§ **Excerpt to read**
Despite boasting Green Flag Award-winning spaces like English Heritage Grade 1 listed Sefton Park and Grade 2 listed Stanley Park nearby, the city centre ranks in the bottom three across England, Scotland and Wales.
Scientists from the University of Sheffield analysed the green attributes of 68 city centres based on tree cover, vegetation, and the presence of parks. Glasgow was ranked the least green urban city centre, followed by Leeds, Liverpool, Sheffield and then Middlesbrough.
Exeter was deemed to be the ‘greenest’ urban city centre in Britain, followed by fellow southern cities Islington and Bristol.
The researchers said their findings, published in peer reviewed journal Plos One, "reveal a clear divide between the urban city centres" with the greenest ones located in the south of England, while the lowest scoring ones are ex-industrial cities in the north.
Dr Paul Brindley, senior author of the study from the University of Sheffield’s department of landscape architecture, said: "By 2050 nearly 70% of the world’s population are projected to be living in towns and cities.

§ **Work to complete**
[A] Copy the passage on green city centres from the words "Despite boasting Green" through "and then Middlesbrough.", replacing "Glasgow" with "Edinburgh".
[B] Extend the article on green city centres past its final sentence.
The listing that follows has no connection to the passage on green city centres.

§ **Given material**

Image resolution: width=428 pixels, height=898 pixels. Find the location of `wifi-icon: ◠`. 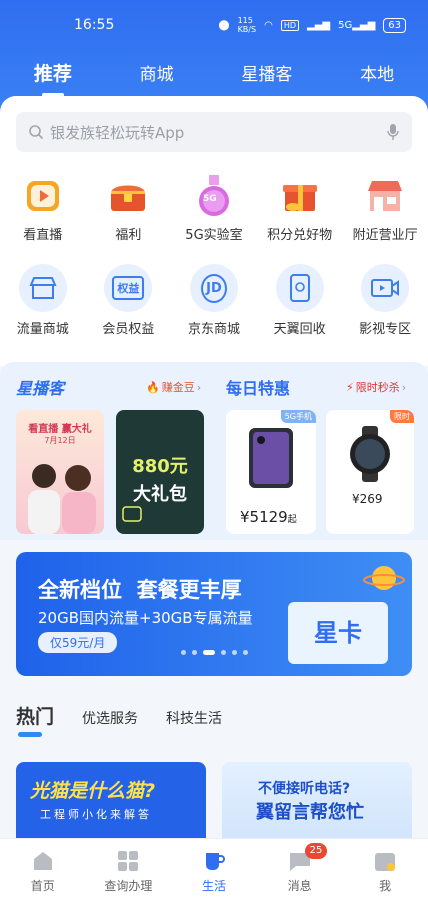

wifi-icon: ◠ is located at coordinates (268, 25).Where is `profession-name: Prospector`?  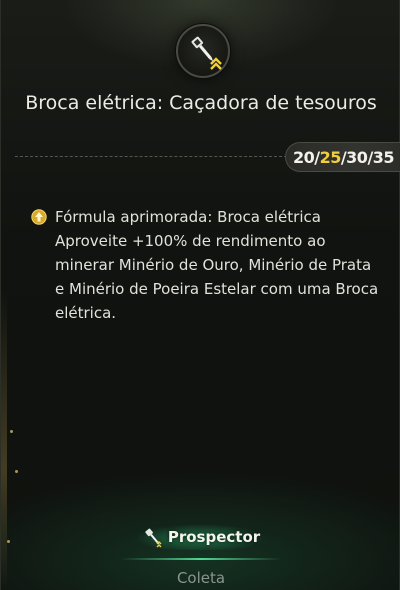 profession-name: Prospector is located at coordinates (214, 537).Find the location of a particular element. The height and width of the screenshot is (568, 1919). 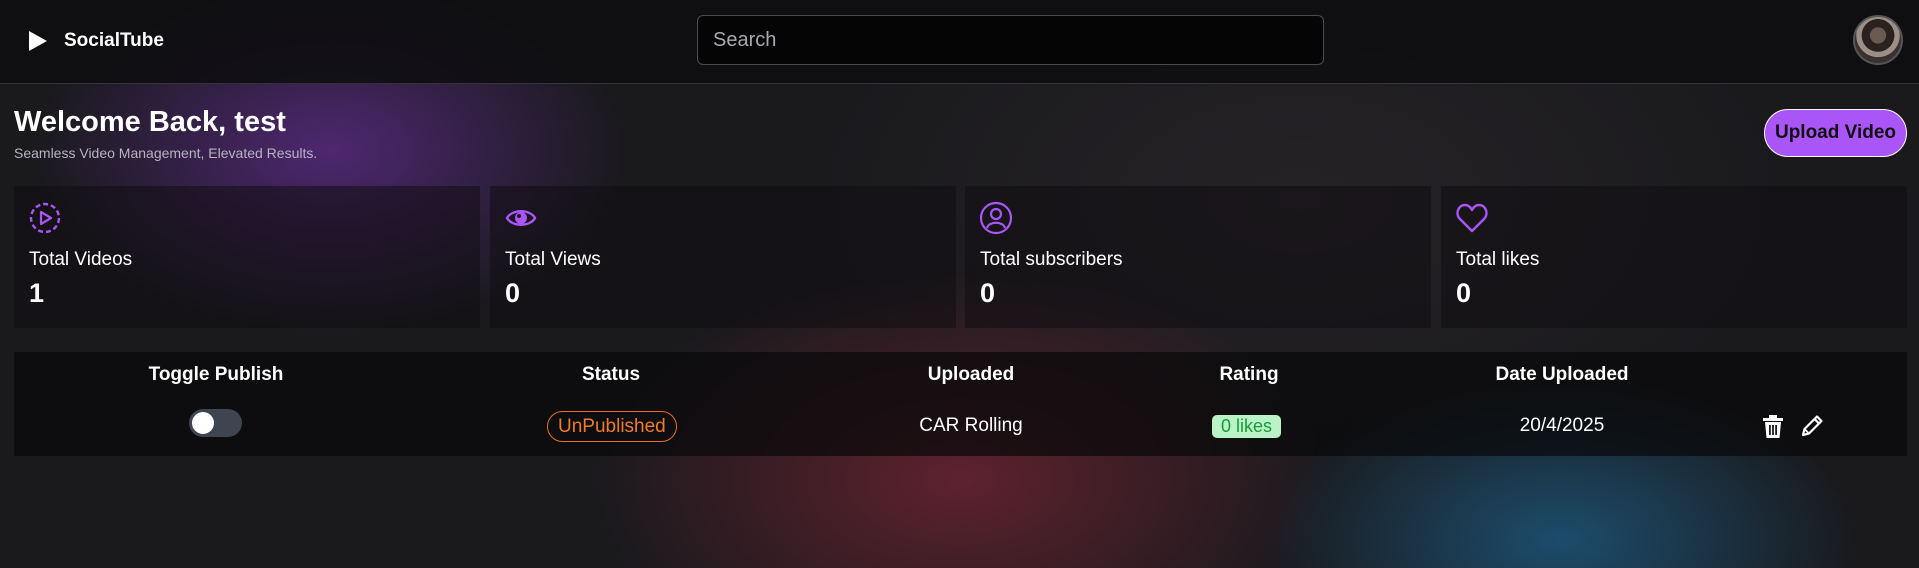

§ **Written answers**
[A]
Despite boasting Green Flag Award-winning spaces like English Heritage Grade 1 listed Sefton Park and Grade 2 listed Stanley Park nearby, the city centre ranks in the bottom three across England, Scotland and Wales.
Scientists from the University of Sheffield analysed the green attributes of 68 city centres based on tree cover, vegetation, and the presence of parks. Edinburgh was ranked the least green urban city centre, followed by Leeds, Liverpool, Sheffield and then Middlesbrough.

[B]
"Green spaces have been proven time and again to boost people’s wellbeing and are essential to biodiversity, but nobody has ever looked at how green our city centres are, despite the amount of time individuals spend in them on a daily basis.
"The fact that all five of the greenest city centres are in the South of England, whilst the five city centres with the least green attributes are in the north of Great Britain, clearly highlights the need to urgently improve the greenness of city centres at the bottom of the list, and to ensure that action is taken by local authorities to close the gap."
For the study, the researchers ranked 68 municipalities in Great Britain with populations of at least 100,000.
To determine the presence of vegetation, the researchers used a measure known as the normalised difference vegetation index (NDVI), using satellite observations of light absorption and reflection to measure vegetation cover in a given area. The team also looked at tree cover and presence of green spaces in the city centres.
The researchers pointed out that while Sheffield is renowned as the UK’s greenest city overall - with more trees per person than any city in Europe - its city centre lacks green space due to its industrial heritage.
It’s a similar story for Liverpool: its maritime past means the city is historically based around the docks, storage and trade rather than green spaces.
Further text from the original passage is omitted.